▶ **DATA EXCERPTS**
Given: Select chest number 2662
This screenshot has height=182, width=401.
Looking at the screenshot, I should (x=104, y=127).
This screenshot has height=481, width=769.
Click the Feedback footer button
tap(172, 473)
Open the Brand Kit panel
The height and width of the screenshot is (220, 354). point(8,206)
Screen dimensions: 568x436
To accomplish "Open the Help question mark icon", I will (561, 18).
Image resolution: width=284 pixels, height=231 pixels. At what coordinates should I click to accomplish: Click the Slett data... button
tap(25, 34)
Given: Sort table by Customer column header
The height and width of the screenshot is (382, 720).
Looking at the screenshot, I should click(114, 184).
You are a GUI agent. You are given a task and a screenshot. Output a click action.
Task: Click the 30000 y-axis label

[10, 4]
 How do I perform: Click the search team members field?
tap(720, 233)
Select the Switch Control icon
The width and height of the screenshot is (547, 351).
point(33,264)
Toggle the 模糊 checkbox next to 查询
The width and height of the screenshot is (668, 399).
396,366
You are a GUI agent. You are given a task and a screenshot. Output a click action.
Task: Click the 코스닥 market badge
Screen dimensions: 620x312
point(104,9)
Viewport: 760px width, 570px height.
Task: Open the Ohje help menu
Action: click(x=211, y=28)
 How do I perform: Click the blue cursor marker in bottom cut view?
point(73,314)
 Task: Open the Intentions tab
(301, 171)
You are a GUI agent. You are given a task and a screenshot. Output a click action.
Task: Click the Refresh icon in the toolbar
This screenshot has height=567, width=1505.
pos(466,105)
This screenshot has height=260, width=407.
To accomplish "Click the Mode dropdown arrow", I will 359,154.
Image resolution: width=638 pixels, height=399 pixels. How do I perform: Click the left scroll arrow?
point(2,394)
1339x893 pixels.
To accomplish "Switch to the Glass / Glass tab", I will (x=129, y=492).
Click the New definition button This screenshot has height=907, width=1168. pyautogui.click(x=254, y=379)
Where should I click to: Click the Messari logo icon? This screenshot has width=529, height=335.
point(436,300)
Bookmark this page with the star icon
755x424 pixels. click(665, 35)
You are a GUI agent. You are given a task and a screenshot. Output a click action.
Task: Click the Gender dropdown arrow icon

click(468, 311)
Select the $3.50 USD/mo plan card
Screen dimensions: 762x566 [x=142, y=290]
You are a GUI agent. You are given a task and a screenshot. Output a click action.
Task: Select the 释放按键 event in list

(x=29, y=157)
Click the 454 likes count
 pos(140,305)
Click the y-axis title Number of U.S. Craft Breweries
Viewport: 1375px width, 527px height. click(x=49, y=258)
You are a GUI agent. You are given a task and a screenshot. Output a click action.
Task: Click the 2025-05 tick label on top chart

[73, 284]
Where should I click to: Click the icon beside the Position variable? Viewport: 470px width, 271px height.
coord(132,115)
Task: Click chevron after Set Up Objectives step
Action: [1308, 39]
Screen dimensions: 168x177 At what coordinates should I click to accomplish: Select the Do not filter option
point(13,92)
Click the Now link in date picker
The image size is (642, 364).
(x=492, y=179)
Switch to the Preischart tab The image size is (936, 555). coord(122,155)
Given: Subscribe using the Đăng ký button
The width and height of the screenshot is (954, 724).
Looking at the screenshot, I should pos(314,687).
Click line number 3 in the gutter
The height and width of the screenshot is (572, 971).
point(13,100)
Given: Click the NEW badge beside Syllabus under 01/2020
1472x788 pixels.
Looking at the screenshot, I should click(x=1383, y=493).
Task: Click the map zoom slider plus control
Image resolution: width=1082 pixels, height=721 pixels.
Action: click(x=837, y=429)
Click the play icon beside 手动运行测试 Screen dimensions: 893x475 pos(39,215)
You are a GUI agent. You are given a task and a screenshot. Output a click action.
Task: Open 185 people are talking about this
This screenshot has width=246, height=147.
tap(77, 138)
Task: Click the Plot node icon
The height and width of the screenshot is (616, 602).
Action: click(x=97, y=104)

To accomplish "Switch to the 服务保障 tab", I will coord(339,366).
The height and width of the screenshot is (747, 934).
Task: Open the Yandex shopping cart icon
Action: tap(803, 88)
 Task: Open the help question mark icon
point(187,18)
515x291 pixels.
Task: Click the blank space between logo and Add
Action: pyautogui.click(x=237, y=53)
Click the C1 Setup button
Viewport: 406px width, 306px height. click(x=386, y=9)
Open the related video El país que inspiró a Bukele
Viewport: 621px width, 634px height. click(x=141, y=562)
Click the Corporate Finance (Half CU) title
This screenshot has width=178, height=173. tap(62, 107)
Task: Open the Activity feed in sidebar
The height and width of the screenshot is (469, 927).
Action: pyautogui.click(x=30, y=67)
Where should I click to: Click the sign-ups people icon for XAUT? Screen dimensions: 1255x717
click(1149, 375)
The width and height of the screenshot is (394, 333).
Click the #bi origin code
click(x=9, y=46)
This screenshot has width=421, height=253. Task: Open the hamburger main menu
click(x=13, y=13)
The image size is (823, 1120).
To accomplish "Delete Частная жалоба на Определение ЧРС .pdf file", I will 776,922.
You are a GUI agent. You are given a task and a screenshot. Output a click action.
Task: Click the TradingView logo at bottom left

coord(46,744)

▶ **EXERCISE**
Without skipping a line, retype the full listing.

▶ **TASK RESULT**
Given: Select chest number 2662
This screenshot has height=182, width=401.
Looking at the screenshot, I should (x=104, y=127).
This screenshot has height=481, width=769.
Click the Feedback footer button
tap(172, 473)
Open the Brand Kit panel
The height and width of the screenshot is (220, 354). point(8,206)
Screen dimensions: 568x436
To accomplish "Open the Help question mark icon", I will (561, 18).
Image resolution: width=284 pixels, height=231 pixels. At what coordinates should I click to accomplish: Click the Slett data... button
tap(25, 34)
Given: Sort table by Customer column header
The height and width of the screenshot is (382, 720).
Looking at the screenshot, I should click(114, 184).
You are a GUI agent. You are given a task and a screenshot. Output a click action.
Task: Click the 30000 y-axis label

[10, 4]
 How do I perform: Click the search team members field?
tap(720, 233)
Select the Switch Control icon
The width and height of the screenshot is (547, 351).
point(33,264)
Toggle the 模糊 checkbox next to 查询
The width and height of the screenshot is (668, 399).
396,366
You are a GUI agent. You are given a task and a screenshot. Output a click action.
Task: Click the 코스닥 market badge
Screen dimensions: 620x312
point(104,9)
Viewport: 760px width, 570px height.
Task: Open the Ohje help menu
Action: click(x=211, y=28)
 How do I perform: Click the blue cursor marker in bottom cut view?
point(73,314)
 Task: Open the Intentions tab
(301, 171)
You are a GUI agent. You are given a task and a screenshot. Output a click action.
Task: Click the Refresh icon in the toolbar
This screenshot has height=567, width=1505.
pos(466,105)
This screenshot has height=260, width=407.
To accomplish "Click the Mode dropdown arrow", I will 359,154.
Image resolution: width=638 pixels, height=399 pixels. How do I perform: Click the left scroll arrow?
point(2,394)
1339x893 pixels.
To accomplish "Switch to the Glass / Glass tab", I will (x=129, y=492).
Click the New definition button This screenshot has height=907, width=1168. pyautogui.click(x=254, y=379)
Where should I click to: Click the Messari logo icon? This screenshot has width=529, height=335.
point(436,300)
Bookmark this page with the star icon
755x424 pixels. click(665, 35)
You are a GUI agent. You are given a task and a screenshot. Output a click action.
Task: Click the Gender dropdown arrow icon

click(468, 311)
Select the $3.50 USD/mo plan card
Screen dimensions: 762x566 [x=142, y=290]
You are a GUI agent. You are given a task and a screenshot. Output a click action.
Task: Select the 释放按键 event in list

(x=29, y=157)
Click the 454 likes count
 pos(140,305)
Click the y-axis title Number of U.S. Craft Breweries
Viewport: 1375px width, 527px height. click(x=49, y=258)
You are a GUI agent. You are given a task and a screenshot. Output a click action.
Task: Click the 2025-05 tick label on top chart

[73, 284]
Where should I click to: Click the icon beside the Position variable? Viewport: 470px width, 271px height.
coord(132,115)
Task: Click chevron after Set Up Objectives step
Action: [1308, 39]
Screen dimensions: 168x177 At what coordinates should I click to accomplish: Select the Do not filter option
point(13,92)
Click the Now link in date picker
The image size is (642, 364).
(x=492, y=179)
Switch to the Preischart tab The image size is (936, 555). coord(122,155)
Given: Subscribe using the Đăng ký button
The width and height of the screenshot is (954, 724).
Looking at the screenshot, I should pos(314,687).
Click line number 3 in the gutter
The height and width of the screenshot is (572, 971).
point(13,100)
Given: Click the NEW badge beside Syllabus under 01/2020
1472x788 pixels.
Looking at the screenshot, I should click(x=1383, y=493).
Task: Click the map zoom slider plus control
Image resolution: width=1082 pixels, height=721 pixels.
Action: click(x=837, y=429)
Click the play icon beside 手动运行测试 Screen dimensions: 893x475 pos(39,215)
You are a GUI agent. You are given a task and a screenshot. Output a click action.
Task: Open 185 people are talking about this
This screenshot has width=246, height=147.
tap(77, 138)
Task: Click the Plot node icon
The height and width of the screenshot is (616, 602).
Action: click(x=97, y=104)

To accomplish "Switch to the 服务保障 tab", I will coord(339,366).
The height and width of the screenshot is (747, 934).
Task: Open the Yandex shopping cart icon
Action: tap(803, 88)
 Task: Open the help question mark icon
point(187,18)
515x291 pixels.
Task: Click the blank space between logo and Add
Action: pyautogui.click(x=237, y=53)
Click the C1 Setup button
Viewport: 406px width, 306px height. click(x=386, y=9)
Open the related video El país que inspiró a Bukele
Viewport: 621px width, 634px height. click(x=141, y=562)
Click the Corporate Finance (Half CU) title
This screenshot has width=178, height=173. tap(62, 107)
Task: Open the Activity feed in sidebar
The height and width of the screenshot is (469, 927).
Action: pyautogui.click(x=30, y=67)
Where should I click to: Click the sign-ups people icon for XAUT? Screen dimensions: 1255x717
click(1149, 375)
The width and height of the screenshot is (394, 333).
Click the #bi origin code
click(x=9, y=46)
This screenshot has width=421, height=253. Task: Open the hamburger main menu
click(x=13, y=13)
The image size is (823, 1120).
To accomplish "Delete Частная жалоба на Определение ЧРС .pdf file", I will 776,922.
You are a GUI agent. You are given a task and a screenshot. Output a click action.
Task: Click the TradingView logo at bottom left

coord(46,744)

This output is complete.